平成25年産の梅が豊作だった影響で、農家が塩漬けした1次加工品の梅干し価格が低迷している。前年同期はA級1たる(10㌔入り)が1万1000円程度で取引されていたが、現在は半値以下の5000円程度。22年に一時的に1たる4000円程度で取引されたことがあったが、それに次ぐ安さ。梅農家からは「取り扱う量が増えると経費や労働力も増える。この価格では厳しい」と嘆く声も聞かれる。

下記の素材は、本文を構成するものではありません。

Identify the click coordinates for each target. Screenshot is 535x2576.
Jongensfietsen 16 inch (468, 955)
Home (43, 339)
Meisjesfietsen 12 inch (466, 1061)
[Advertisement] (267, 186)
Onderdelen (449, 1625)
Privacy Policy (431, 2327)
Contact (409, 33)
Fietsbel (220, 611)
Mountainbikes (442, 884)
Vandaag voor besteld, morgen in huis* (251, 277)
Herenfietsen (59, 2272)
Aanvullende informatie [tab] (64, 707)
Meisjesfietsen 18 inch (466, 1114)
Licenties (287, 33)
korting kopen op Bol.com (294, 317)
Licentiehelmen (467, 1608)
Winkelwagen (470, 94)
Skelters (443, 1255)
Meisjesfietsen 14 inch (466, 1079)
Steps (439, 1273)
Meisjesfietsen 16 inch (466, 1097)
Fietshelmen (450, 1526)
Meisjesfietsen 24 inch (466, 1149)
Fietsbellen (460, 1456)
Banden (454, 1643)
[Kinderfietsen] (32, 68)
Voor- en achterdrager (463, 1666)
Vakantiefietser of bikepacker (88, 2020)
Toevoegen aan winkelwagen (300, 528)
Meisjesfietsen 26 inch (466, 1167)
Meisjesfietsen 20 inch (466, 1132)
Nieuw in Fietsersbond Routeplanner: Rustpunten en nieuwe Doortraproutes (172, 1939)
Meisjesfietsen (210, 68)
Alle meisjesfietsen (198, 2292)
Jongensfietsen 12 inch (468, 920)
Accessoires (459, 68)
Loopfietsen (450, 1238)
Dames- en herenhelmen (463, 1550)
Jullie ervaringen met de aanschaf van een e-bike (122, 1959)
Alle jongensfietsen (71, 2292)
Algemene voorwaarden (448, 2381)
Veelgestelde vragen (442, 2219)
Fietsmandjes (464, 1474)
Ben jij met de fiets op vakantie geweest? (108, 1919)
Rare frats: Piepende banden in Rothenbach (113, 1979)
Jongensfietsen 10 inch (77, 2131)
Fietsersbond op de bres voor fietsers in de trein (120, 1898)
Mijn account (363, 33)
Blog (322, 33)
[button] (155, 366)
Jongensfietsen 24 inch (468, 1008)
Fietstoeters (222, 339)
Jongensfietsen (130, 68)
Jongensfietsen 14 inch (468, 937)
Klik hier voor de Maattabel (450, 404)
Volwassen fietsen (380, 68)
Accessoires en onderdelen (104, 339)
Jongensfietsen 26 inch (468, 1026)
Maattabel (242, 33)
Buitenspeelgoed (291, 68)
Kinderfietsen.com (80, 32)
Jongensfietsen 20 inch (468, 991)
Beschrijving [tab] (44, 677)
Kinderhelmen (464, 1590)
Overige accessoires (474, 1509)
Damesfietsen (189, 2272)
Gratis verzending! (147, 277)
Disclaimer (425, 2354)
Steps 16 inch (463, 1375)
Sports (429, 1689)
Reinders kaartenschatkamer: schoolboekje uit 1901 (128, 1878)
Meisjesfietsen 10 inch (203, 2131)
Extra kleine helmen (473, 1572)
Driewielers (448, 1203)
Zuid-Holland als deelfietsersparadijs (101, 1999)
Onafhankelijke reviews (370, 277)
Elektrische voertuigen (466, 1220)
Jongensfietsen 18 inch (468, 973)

 昨年は平年作の3割減といわれる不作だったが、逆にことしは平年の3割増といわれる豊作。前年比では2倍近くの収穫量だったといえる。この影響で青梅の価格も低迷し、JAみなべいなみに出荷された南高梅の平均価格は過去最低の317円(1㌔当たり)となった。夏ごろから出始めた新物の1次加工の梅干しも低調で、サイズによって異なるが、現在の相場は「A級」1たる(10㌔入り)が5000円程度(昨年1万1000円程度)、「B級」が4000円程度(同8500円程度)、「C級」が3000円程度(同6500円程度)、「外」が2000円程度(同5000円程度)、皮が破れた「切れ」が1500円程度(同4000円程度)で、いずれも昨年の半値以下となっている。そのうえ2倍近い収穫量で塩や人件費など必要経費がかさむため、純利益は大幅に減るという。梅農家らは「昨年は不作だったが、高値で取引された。ことしは収穫量が多いが、値段が安い。豊作貧乏になる」と渋い表情だ。
 過去の1次加工品のA級1たる(10㌔入り)の価格を振り返ってみると、平成4年には1万5000円に跳ね上がったこともあった。豊作の年でも、これまでは7000円程度をキープし、全体的には高値で推移していた。しかし3年前には過去最低となる4000円程度を記録、ことしも5000円程度に下落と、近年は低迷傾向にある。